* **EXERCISE INSTRUCTIONS**
1. Decide whether each statement agrees with the article on the Dodgers purchase: (a) Mark Walter had to outbid Steve Cohen to buy the Dodgers; (b) since 2012, fewer than five sports franchise deals have topped the Dodgers price; (c) Cohen paid $2.1 billion for the New York Mets. For each, answer yes or no and quote the deciding words.
2. Go on with the article about the Dodgers purchase, starting right after its final sentence.

>> Begin SELECTION

When Mark Walter, founder of investment firm Guggenheim Partners, bought the bankrupt Los Angeles Dodgers in 2012, many thought he overpaid. The $2.1 billion was nearly double what anyone had ever spent for a sports team, and he had to out-bid billionaire hedge funder Steve Cohen to get it.
Few would object to the price now. Since then, that amount has been surpassed nine times in sports franchise deals, including the $2.4 billion Cohen paid for the New York Mets in 2020, while the Dodgers became the most competitive team in Major League Baseball.
Mark Janis, co-founder of consulting firm Sportscorp, said the Dodgers purchase was “a precedent for financial engineering and institutional money being put into ownership of sports teams.”
Of the deals that have since been completed at a price higher than the Dodgers’, six were managed by individuals with a background in finance as sports teams became one of the most important investments of all time.

>> End SELECTION
>> Begin RECORDS

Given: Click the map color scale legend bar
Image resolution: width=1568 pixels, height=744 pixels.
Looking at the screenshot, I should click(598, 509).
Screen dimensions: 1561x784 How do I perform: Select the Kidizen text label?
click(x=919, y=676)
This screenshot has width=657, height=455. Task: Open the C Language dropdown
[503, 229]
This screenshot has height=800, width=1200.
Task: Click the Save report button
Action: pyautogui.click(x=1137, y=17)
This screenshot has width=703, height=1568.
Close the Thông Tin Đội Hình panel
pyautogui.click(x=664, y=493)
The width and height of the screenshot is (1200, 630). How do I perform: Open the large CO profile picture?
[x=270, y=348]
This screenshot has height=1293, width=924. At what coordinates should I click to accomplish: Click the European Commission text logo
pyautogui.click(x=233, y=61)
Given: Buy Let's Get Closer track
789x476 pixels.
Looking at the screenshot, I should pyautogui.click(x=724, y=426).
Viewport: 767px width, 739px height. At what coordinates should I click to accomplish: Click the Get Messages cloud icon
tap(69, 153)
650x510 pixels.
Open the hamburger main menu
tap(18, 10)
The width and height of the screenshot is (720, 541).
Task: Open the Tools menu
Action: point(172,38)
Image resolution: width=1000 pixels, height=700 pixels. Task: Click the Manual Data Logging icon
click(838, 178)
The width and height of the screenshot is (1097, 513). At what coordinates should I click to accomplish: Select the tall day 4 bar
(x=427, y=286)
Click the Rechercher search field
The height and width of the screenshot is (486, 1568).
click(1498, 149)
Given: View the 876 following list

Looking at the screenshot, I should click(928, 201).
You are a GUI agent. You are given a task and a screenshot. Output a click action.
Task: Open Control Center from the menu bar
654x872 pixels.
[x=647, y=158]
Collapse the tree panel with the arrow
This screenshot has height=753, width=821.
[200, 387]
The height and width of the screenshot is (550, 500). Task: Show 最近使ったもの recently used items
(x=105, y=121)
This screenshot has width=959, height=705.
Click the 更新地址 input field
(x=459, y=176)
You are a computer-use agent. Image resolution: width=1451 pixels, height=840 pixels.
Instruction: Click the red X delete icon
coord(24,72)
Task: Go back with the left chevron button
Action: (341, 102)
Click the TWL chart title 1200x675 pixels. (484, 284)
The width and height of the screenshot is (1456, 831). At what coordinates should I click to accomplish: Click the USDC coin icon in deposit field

>> End RECORDS

* **OUTPUTS BY TASK**
1.
(a) Yes: "he had to out-bid billionaire hedge funder Steve Cohen to get it."
(b) No: "that amount has been surpassed nine times in sports franchise deals"
(c) No: "the $2.4 billion Cohen paid for the New York Mets in 2020"

2.
The resulting increase in values — the Dodgers are now worth $6.3 billion, according to a Sportico assessment — has helped boost Walter’s personal fortune of $12.1 billion, according to the Bloomberg Billionaires Index. The 64-year-old’s sports portfolio includes stakes in the English Premier League’s Chelsea Football Club, the Los Angeles Lakers and Los Angeles Sparks basketball teams, auto racing groups and the women’s professional hockey league, totaling more than $3.7 billion, according to Index.
A representative for Walter confirmed that his fortune is no less than $12 billion.
Biggest asset
Its largest asset remains Guggenheim Partners, the $335 billion investment adviser that pioneered raising permanent capital through insurance relationships. Walter founded the company in 1999 with partners including Peter Lawson Johnston II, a descendant of mining magnate Meyer Guggenheim.
Walter, who is Guggenheim’s CEO, also controls nine insurance companies with a total adjusted capitalization of more than $4.7 billion at the end of 2023. His economic stake in them is worth about $900 million, according to the Bloomberg Wealth Index.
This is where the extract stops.